Design and construction
- Architects: Mariano Belmás Estrada, Fernando Navarro y Navarro
- Designations: Monument ARI-51-0007111-00000

= Palacete Rodriguez Quegles =

The Palacete Rodríguez Quegles is a mansion, or small palace, in Las Palmas, capital of Gran Canaria island, in the Canary Islands of Spain.
It was built around 1901 as an elaborate residence for a wealthy businessman, then in 1972 sold to the city of Las Palmas for use as a music conservatory.
The restored building is now a cultural center.

==Construction==

The Palacete Rodríguez Quegles is at the corner of Pérez Galdós and Perdomo streets on a lot that held the orchard of the old Monastery of the Concepción Bernarda.
Juan Rodríguez Quegles was a well-known lawyer, merchant, landowner and president of the Mercantile Society.
He had been born in Fuerteventura but then moved to Gran Canaria, from where he ran large businesses.
He loved European culture.
He conceived the sumptuous palace as a gift of love to his wife, María Teresa González Díaz.
He had promised her the most beautiful house in the city.

The palace was built in the modernist style.
The work was assigned to the Madrid architect Mariano Belmás Estrada.
Belmás advised Fernando Navarro y Navarro.
Navarro finally took over and executed the project.
Construction started in 1900.
There is no record of the year of completion.
The resulting mansion was completely eclectic in style, with foreign architectural and decorative styles typical of the tastes of the bourgeois of that period.
It is one of the most interesting buildings of the Triana neighborhood.

==Usage==

The social and economic changes in the years that followed made it difficult for the heirs of Rodríguez Quegles to maintain the building, and it seemed inevitable that it would deteriorate and be ruined.
The City Council of Las Palmas de Gran Canaria bought the building in 1972 to house the Higher Conservatory of Music^{[sp]}, and adapted it to this new use.
After 16 years it could no longer accommodate the school's growing number of students, and the building was closed again.

In 1990 the City Council transferred it to the Canary Islands Ministry of Culture.
Restoration revealed Venetian stucco, frescoes, tapestries and marbles, which had been hidden but were restored to their original state.
The technicians restoring the exterior had to rely on the memories of the older neighbors to determine that it had been green.
On 12 September 1991 the General Directorate of Culture designated the palace as a historical-artistic monument, or Property of Cultural Interest.

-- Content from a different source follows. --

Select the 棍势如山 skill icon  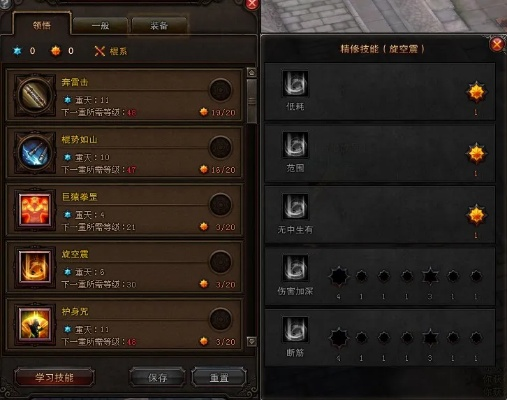pos(35,152)
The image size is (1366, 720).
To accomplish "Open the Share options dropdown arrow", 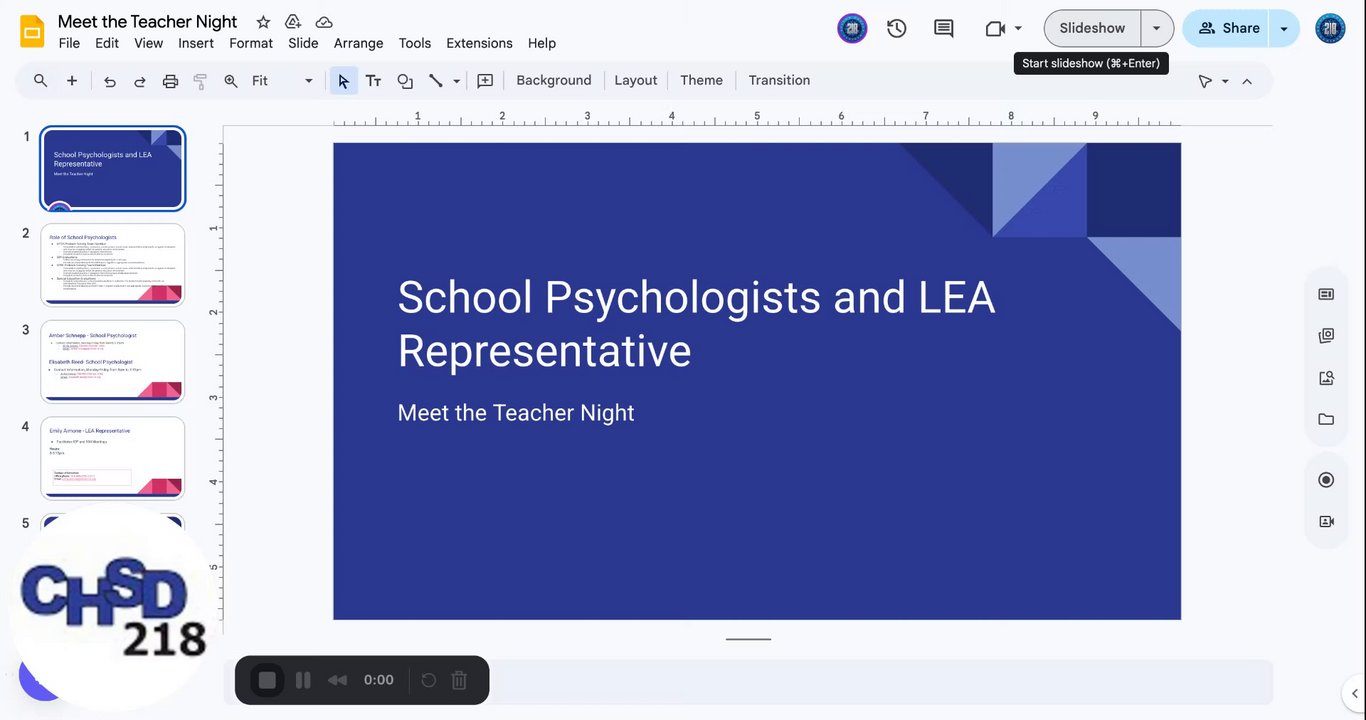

The palace was occupied in turn by the Ministry of Education and Culture, the General Directorate of Universities and Research and the Canary Islands Academy of Language.
The palace today is used as an exhibition space and as a center for coordinating cultural activities in the city by the CreActiva project of the City Council.
As of 2020 it was the headquarters of the Las Palmas de Gran Canaria International Film Festival and the Philharmonic Society.